- **Passage shown**
The extracted features are summarised in Table 1
Among the selected features, some have a strong correlation with the label and carry the most information, others, on the contrary, are only weakly correlated to the classification class and are therefore less useful. The add-on provides a ranking of the extracted features based on one-way Anova. The full ranking is shown in Figure 3.
Despite being extremely useful, the ranking lacks fundamental information: not all the entries are independent; pairs of features can have strong correlation factors, which means that the amount of information they carry is similar, if not identical. The extreme case is the triplet Mean, RMS and Standard Deviation that are linked by a mathematical equation (RMS^2=Mean^2+StdDev^2 ). It is not a coincidence, in fact, that they have a similar rank. In order to select a small set with only the most meaningful features we used three different approaches:
- 1. 1. Manual choice
- 2. 2. Correlation Matrix sieve
- 3. 3. Neighbourhood Component Analysis (NCA)
We picked the features we thought were the most useful based on the knowledge of the system. We selected a total of 6 features: Mean, Standard Deviation and Band Power for each sensor.
Correlation Matrix Sieve
We calculated the correlation matrix of all the 36 features. We then started looking at the ranking from top to bottom. We picked the highest ranked and eliminated all those having a correlation coefficient greater than 0.7. Among the remaining, we picked the second highest and repeated the process until we picked a total of 5 features. The resulting set was composed of: Mean, Shape Factor and Band Power of sensor 1, Mean and Band Power of sensor 2.
Neighbourhood Component Analysis
Neighbourhood Component Analysis is a technique used for automatic feature selection. It takes as input K features for N entries and the corresponding N labels, and produces K output values, one per feature. The output can be interpreted as an ‘importance factor’ immune to correlation. In practice, the output can be used to create a new ranking. Figure 4 shows the NCA output, with indication of the top 10 features.

- **Data under study**
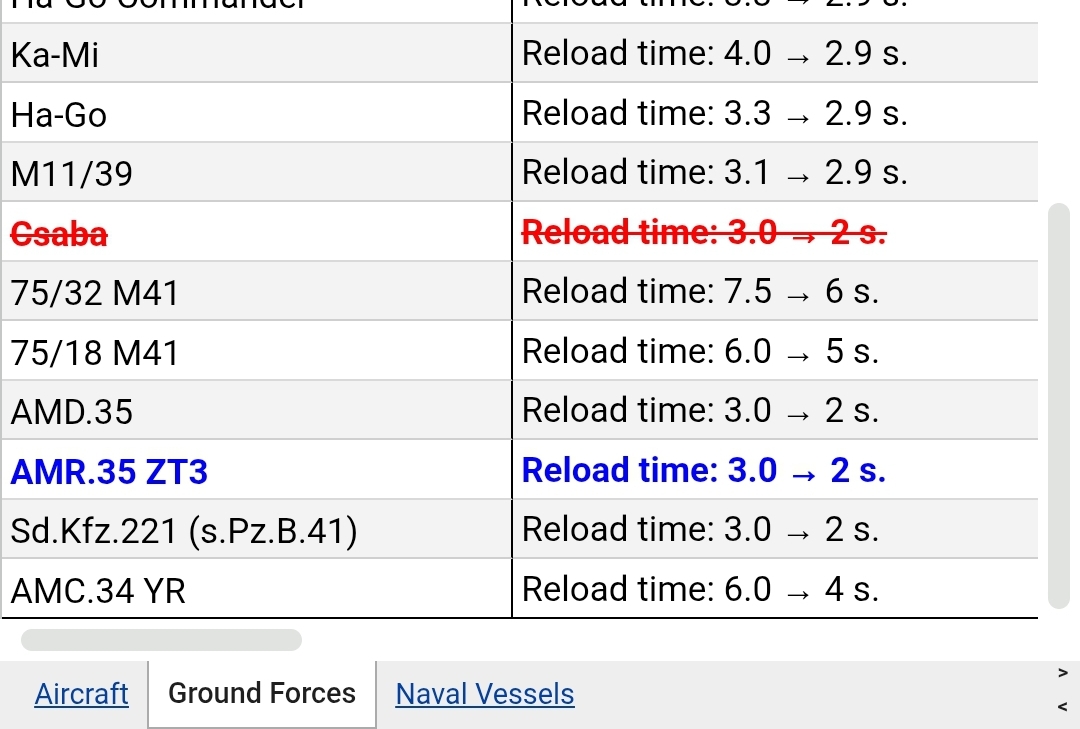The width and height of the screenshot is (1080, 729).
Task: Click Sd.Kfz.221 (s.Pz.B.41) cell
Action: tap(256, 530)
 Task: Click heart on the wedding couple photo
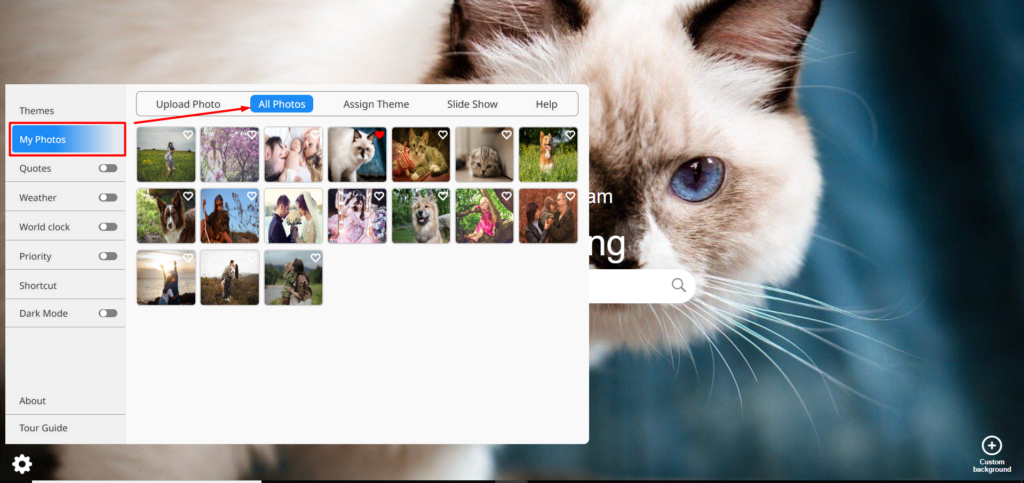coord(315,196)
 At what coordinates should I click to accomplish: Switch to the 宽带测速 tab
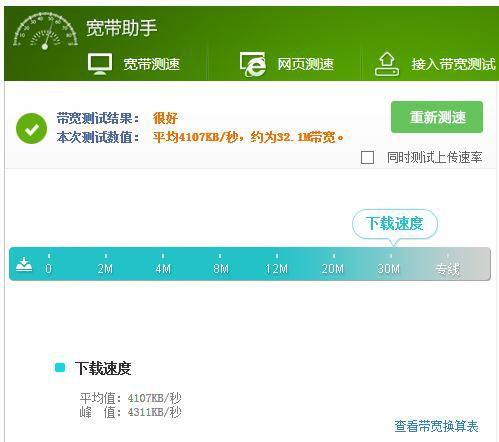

==

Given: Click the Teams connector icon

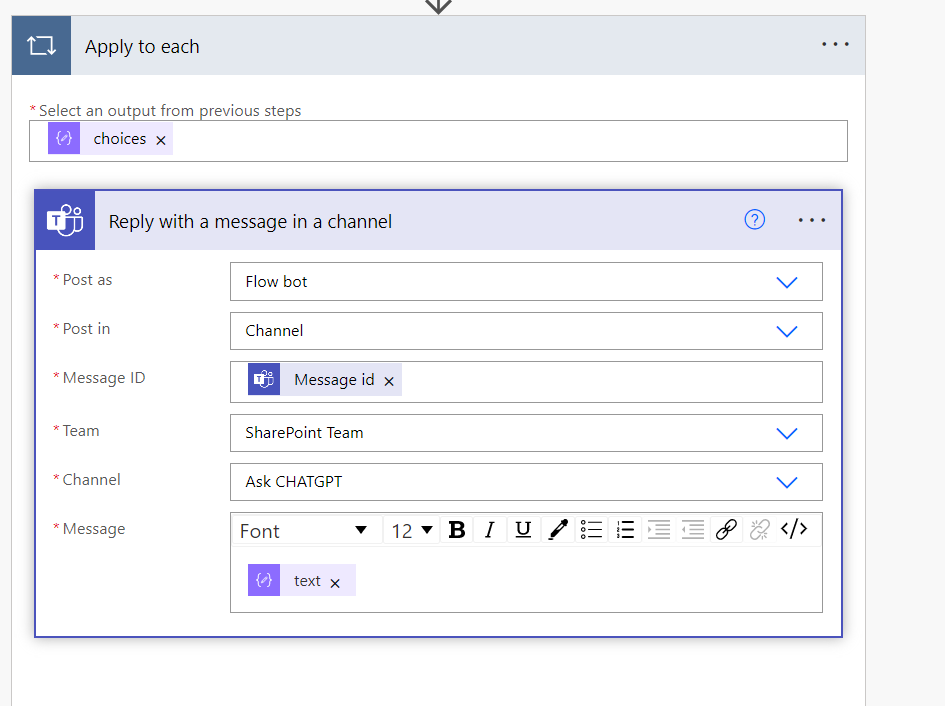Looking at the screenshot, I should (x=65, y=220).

- **What you will do**
1: Check each statement against the feature-selection passage. Answer yes or no, and quote the words from the passage that decide it. (a) The add-on ranks the extracted features using one-way Anova. (b) The manual choice produced a set of 5 features. (c) The correlation matrix sieve eliminated features whose correlation coefficient was greater than 0.5.
2: Go on with the feature-selection passage, starting after its final sentence.

- **Replies**
1:
(a) Yes: "The add-on provides a ranking of the extracted features based on one-way Anova."
(b) No: "We selected a total of 6 features: Mean, Standard Deviation and Band Power for each sensor."
(c) No: "eliminated all those having a correlation coefficient greater than 0.7."

2:
We chose the top 5 features, namely Shape Factor of sensor 1 and Mean, Shape Factor, THD and Skewness of sensor 2.
We imported the data from the three defined subsets of features into the ‘Classification Learner’ add-on in Matlab. The add-on can test several Machine Learning classifications. To avoid over-fitting we used 5-fold cross validation. For each subset we picked the algorithm with the highest accuracy and compared the three.
The three best confusion matrices are displayed in Figure 5. It can be seen that all three subsets achieved classification accuracies well above 85 %. The manual choice set is the least accurate with 87 % whereas the two other methods of feature selection achieved a slightly higher accuracy: 89 %. What makes the two automatic selection methods more appealing is not only the better accuracy, but also the fact that they work with a smaller dimensionality. As a general rule, in fact, the lower the dimensionality, the higher the chances are that the Machine Learning model can generalise and deliver good results with data different from the training ones. Between the correlation and NCA we picked the latter because it has a slightly better accuracy when the true class is 4, the class indicating an imminent failure.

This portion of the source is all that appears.